Grading Day
It's Grading Day here. That's sort of a misnomer, since it actually started last night and won't end until Monday.
Grading. The necessary evil. Or not, depending on one's point of view. As much as I would prefer not to have to do it, every employer I have had as a teacher has required that I submit letter grades for my students. I am also required to have a rationale for that assignment: I have to be able to prove that each student received the grade he deserved, no more and no less.
This is my "power." This is why many people hate teachers. This is what I hate to do. Grading is often antithetical to teaching. But I am still required to do it.
Let's be honest. If I do not know at the end of the semester everything that each of my students knows about my subject, then I have failed as a teacher. I know what they know and how well they know it. I can tell you exactly where they stand against the growth chart for that class. I can eyeball them and assign letter grades without testing or a final project. Except there is one pesky truth: our society rewards numbers over truth. Numerical calculation will be involved. And no matter where any cut-off for letter grades is set, students will cluster around that cut-off.
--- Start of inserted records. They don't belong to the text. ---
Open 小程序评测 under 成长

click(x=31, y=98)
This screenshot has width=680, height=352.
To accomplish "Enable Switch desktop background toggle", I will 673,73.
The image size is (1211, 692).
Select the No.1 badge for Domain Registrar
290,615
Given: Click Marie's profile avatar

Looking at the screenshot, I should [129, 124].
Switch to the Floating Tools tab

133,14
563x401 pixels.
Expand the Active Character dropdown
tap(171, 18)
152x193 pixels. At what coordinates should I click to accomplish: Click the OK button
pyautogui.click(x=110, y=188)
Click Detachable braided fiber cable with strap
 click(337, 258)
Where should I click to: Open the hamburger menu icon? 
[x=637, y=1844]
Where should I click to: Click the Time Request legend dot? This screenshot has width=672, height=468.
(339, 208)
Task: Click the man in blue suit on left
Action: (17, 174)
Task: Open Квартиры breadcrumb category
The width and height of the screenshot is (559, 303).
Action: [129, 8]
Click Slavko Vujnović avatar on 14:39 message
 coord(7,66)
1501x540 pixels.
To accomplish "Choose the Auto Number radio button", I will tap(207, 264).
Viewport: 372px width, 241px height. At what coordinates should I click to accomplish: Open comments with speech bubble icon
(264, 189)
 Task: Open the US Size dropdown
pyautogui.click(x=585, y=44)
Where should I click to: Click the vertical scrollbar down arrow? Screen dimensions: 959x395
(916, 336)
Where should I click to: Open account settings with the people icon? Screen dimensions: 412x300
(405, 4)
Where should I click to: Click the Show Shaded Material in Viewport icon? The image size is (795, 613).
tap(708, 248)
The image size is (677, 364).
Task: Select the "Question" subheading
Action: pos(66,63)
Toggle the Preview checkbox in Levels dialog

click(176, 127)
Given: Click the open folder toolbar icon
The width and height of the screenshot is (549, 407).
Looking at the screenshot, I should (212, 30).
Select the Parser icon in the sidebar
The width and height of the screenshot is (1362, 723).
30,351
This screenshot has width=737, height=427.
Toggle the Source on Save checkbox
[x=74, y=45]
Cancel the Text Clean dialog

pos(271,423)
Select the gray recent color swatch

So I am spending this four-day-long Day quibbling over plusses and minuses, about a percentage or two. But that test or final project, if written correctly, tells me what I already know, 99% per cent of the time, about each and every student. I can predict their grades ahead of time with remarkable accuracy. It is rare indeed that someone has developed skills over the semester which have been successfully hidden from me. The purpose of the final is, of course, to discover those rare cases.
For the rest of you students, we know it has been one immense pain in the behind, but please remember that much of your education is about process. Valuable lessons need to be learned (like the importance of backing up the Final Project, as one of my students learned the hard way this past week. He had to do everything over again from scratch). Deadlines matter in life. We discover a lot about ourselves when we have to meet them. Here's another truism that teachers have learned: a good thesis/project is a done thesis/project.
To those of you who are students, we teachers salute you for your efforts. Please know that we take this task extremely seriously, regardless of how much we detest having to do it. And please know that you are welcome here. We are colleagues in the search for knowledge.